▶ **Requirement**: Give again, word for word, each line below starting at the one that contains "The image size is (469, 935)." and ending at the one that contains "You are a computer-use agent. 560x475 pixels.".

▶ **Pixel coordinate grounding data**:
--------

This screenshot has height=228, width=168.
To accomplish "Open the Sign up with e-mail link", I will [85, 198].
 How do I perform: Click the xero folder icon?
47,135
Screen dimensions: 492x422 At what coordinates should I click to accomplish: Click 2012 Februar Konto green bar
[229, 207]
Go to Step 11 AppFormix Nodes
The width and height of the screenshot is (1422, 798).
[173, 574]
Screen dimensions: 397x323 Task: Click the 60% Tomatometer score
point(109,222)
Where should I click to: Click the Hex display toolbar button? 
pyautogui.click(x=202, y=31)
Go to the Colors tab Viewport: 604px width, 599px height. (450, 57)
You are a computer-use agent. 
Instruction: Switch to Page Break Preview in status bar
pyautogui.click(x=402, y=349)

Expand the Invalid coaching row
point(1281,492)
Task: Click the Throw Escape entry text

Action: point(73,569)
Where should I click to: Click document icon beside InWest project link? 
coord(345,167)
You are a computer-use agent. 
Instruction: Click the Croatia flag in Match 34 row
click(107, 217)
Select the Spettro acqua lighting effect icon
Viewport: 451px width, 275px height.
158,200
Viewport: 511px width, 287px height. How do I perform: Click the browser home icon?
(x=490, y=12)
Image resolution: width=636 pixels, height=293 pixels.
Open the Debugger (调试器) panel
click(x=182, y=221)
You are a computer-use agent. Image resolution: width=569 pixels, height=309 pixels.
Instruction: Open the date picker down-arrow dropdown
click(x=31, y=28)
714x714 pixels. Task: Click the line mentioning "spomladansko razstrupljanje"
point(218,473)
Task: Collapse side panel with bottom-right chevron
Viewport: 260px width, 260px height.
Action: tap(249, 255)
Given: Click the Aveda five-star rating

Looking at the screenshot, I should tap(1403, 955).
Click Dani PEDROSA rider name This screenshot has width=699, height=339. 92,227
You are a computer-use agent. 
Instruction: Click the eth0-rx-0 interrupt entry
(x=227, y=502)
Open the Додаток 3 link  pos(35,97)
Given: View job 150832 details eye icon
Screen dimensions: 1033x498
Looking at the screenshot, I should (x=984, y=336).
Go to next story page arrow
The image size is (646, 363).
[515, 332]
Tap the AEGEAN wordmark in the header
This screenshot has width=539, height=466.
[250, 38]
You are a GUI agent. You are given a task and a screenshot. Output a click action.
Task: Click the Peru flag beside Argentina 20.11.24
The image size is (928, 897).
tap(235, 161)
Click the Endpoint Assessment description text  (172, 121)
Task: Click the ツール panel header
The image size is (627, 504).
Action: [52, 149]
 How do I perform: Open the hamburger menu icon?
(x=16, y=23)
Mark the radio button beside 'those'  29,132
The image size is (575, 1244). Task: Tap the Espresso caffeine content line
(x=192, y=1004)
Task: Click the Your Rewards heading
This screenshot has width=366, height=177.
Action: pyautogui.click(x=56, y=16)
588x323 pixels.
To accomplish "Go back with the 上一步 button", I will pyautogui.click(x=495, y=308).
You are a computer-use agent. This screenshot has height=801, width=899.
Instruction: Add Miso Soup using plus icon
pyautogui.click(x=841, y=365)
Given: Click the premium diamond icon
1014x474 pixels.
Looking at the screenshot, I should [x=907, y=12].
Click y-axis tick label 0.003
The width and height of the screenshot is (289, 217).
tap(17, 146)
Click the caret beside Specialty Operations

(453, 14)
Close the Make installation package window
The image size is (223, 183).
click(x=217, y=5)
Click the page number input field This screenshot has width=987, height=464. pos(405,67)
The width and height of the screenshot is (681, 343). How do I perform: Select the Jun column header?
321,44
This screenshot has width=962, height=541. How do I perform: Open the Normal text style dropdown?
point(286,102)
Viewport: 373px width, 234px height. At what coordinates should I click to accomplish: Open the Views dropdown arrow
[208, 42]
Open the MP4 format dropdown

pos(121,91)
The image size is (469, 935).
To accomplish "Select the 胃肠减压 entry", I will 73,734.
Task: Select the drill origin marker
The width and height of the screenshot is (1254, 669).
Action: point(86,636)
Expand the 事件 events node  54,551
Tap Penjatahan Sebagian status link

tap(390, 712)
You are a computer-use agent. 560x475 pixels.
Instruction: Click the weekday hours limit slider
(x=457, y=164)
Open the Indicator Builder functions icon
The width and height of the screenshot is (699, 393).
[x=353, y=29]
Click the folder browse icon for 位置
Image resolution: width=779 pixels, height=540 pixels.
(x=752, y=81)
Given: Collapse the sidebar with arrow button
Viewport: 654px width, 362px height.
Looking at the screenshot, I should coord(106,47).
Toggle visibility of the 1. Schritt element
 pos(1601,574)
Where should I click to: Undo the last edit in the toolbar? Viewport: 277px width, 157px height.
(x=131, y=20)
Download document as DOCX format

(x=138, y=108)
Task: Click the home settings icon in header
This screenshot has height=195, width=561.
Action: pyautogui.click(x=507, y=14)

--------

▶ **Finished exercise**:
The image size is (469, 935).
To accomplish "Select the 胃肠减压 entry", I will 73,734.
Task: Select the drill origin marker
The width and height of the screenshot is (1254, 669).
Action: point(86,636)
Expand the 事件 events node  54,551
Tap Penjatahan Sebagian status link

tap(390, 712)
You are a computer-use agent. 560x475 pixels.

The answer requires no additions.